#### [Task instructions]
Print, in exact form, the lines below from the one containing "Select the 24农业银行CD245 quote cell" through the one containing "Click the OPINION category badge", and omit all others.

Extracted data: Begin

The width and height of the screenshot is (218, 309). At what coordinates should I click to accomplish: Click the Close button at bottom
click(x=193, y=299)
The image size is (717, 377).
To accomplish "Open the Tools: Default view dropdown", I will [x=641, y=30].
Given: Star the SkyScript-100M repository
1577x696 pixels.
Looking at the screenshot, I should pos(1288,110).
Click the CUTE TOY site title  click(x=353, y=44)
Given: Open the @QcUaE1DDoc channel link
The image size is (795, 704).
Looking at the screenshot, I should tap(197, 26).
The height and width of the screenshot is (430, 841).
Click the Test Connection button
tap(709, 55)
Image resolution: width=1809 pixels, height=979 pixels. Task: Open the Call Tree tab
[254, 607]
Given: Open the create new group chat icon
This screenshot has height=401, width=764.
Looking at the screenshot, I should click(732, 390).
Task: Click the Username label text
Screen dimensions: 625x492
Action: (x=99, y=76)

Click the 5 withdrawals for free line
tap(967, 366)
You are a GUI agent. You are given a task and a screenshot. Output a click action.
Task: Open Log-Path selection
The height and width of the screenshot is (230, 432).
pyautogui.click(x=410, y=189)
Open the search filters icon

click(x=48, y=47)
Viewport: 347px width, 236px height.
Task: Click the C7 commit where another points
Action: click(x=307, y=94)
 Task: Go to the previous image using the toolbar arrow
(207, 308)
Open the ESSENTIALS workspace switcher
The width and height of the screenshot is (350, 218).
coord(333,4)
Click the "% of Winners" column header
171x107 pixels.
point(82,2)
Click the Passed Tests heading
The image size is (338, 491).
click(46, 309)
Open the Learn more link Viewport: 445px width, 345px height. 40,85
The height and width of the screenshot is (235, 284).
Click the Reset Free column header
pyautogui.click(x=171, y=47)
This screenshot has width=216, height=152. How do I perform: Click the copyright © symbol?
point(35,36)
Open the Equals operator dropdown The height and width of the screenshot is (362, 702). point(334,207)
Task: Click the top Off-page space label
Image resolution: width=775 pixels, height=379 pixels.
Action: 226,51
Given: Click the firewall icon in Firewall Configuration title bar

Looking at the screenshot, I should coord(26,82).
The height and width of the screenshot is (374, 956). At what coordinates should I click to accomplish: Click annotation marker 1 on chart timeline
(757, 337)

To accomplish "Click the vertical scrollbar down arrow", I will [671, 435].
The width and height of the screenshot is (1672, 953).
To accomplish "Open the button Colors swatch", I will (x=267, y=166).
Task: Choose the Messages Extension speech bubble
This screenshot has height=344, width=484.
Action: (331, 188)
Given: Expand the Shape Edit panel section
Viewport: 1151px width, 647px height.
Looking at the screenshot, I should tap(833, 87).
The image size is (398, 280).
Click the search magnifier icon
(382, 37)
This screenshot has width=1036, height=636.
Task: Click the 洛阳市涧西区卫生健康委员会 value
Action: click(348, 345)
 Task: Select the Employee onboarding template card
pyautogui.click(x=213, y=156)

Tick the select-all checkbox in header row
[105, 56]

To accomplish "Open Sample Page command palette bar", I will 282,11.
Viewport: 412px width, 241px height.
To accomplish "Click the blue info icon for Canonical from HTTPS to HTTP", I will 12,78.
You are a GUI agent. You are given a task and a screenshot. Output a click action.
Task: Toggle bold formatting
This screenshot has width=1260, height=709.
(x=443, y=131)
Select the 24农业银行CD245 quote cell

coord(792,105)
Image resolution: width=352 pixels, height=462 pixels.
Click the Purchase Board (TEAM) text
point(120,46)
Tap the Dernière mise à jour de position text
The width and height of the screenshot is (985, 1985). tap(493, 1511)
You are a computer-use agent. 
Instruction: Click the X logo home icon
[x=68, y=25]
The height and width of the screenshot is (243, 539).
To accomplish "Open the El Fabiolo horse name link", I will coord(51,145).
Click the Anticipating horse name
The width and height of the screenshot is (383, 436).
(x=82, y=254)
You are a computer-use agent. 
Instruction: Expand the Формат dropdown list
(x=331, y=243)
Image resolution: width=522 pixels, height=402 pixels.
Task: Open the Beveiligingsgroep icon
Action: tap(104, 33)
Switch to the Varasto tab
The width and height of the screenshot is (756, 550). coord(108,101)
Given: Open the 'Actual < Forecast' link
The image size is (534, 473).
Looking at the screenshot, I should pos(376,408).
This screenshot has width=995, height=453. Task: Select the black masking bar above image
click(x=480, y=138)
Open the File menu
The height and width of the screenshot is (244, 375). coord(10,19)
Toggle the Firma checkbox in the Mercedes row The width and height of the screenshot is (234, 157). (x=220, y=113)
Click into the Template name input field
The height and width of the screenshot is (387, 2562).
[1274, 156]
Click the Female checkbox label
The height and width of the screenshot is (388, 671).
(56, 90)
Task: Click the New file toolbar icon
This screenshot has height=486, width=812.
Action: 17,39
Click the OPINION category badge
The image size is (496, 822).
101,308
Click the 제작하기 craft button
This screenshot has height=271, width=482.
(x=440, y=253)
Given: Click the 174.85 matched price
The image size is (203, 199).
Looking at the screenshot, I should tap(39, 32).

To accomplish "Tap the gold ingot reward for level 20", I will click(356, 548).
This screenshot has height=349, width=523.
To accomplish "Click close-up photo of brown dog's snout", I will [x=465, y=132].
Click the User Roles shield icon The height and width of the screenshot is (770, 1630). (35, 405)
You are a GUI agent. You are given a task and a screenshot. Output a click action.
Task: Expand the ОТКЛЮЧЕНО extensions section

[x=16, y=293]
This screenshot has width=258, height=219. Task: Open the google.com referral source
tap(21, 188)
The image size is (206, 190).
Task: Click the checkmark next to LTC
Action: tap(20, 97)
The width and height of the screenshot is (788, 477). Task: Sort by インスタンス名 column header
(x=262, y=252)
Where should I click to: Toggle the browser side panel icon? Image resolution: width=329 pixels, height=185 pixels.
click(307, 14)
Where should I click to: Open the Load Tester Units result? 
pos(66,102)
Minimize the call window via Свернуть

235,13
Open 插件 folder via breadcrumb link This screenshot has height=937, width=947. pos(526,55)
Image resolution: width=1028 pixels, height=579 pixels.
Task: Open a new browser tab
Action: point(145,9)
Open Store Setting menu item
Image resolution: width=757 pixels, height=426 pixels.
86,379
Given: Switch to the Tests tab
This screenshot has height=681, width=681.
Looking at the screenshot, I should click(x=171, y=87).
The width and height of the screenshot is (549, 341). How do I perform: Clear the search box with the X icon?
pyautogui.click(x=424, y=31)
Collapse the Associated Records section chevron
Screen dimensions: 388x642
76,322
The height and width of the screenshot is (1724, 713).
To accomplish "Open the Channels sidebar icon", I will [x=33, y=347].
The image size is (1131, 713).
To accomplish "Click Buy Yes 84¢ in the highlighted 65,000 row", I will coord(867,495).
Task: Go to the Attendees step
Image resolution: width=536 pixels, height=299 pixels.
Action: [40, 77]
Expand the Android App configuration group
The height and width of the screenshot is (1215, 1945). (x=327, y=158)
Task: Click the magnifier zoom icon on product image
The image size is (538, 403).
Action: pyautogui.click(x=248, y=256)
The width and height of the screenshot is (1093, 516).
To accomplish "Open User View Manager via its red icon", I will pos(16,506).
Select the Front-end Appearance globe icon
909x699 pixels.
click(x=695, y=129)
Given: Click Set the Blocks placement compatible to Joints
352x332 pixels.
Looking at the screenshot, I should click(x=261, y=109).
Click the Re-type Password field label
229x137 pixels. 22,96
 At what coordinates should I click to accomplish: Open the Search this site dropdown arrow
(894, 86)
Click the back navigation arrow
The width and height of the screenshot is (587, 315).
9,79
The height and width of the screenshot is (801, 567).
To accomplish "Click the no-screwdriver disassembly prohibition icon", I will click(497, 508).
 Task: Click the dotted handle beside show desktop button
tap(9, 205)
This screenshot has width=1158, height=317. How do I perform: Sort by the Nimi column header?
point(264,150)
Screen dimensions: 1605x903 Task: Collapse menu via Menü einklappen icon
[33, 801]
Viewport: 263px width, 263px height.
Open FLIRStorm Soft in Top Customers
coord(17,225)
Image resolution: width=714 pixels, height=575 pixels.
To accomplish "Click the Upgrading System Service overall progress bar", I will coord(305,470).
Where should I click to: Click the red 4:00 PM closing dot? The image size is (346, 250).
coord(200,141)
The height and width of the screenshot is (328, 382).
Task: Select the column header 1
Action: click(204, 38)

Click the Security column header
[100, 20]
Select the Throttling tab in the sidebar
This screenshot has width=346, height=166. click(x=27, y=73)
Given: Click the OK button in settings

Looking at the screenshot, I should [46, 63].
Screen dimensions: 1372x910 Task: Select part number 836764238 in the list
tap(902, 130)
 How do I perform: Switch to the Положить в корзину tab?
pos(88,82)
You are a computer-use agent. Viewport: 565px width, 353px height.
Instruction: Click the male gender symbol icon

Extracted data: End

#### [Response]
Select the 24农业银行CD245 quote cell

coord(792,105)
Image resolution: width=352 pixels, height=462 pixels.
Click the Purchase Board (TEAM) text
point(120,46)
Tap the Dernière mise à jour de position text
The width and height of the screenshot is (985, 1985). tap(493, 1511)
You are a computer-use agent. 
Instruction: Click the X logo home icon
[x=68, y=25]
The height and width of the screenshot is (243, 539).
To accomplish "Open the El Fabiolo horse name link", I will coord(51,145).
Click the Anticipating horse name
The width and height of the screenshot is (383, 436).
(x=82, y=254)
You are a computer-use agent. 
Instruction: Expand the Формат dropdown list
(x=331, y=243)
Image resolution: width=522 pixels, height=402 pixels.
Task: Open the Beveiligingsgroep icon
Action: tap(104, 33)
Switch to the Varasto tab
The width and height of the screenshot is (756, 550). coord(108,101)
Given: Open the 'Actual < Forecast' link
The image size is (534, 473).
Looking at the screenshot, I should pos(376,408).
This screenshot has width=995, height=453. Task: Select the black masking bar above image
click(x=480, y=138)
Open the File menu
The height and width of the screenshot is (244, 375). coord(10,19)
Toggle the Firma checkbox in the Mercedes row The width and height of the screenshot is (234, 157). (x=220, y=113)
Click into the Template name input field
The height and width of the screenshot is (387, 2562).
[1274, 156]
Click the Female checkbox label
The height and width of the screenshot is (388, 671).
(56, 90)
Task: Click the New file toolbar icon
This screenshot has height=486, width=812.
Action: 17,39
Click the OPINION category badge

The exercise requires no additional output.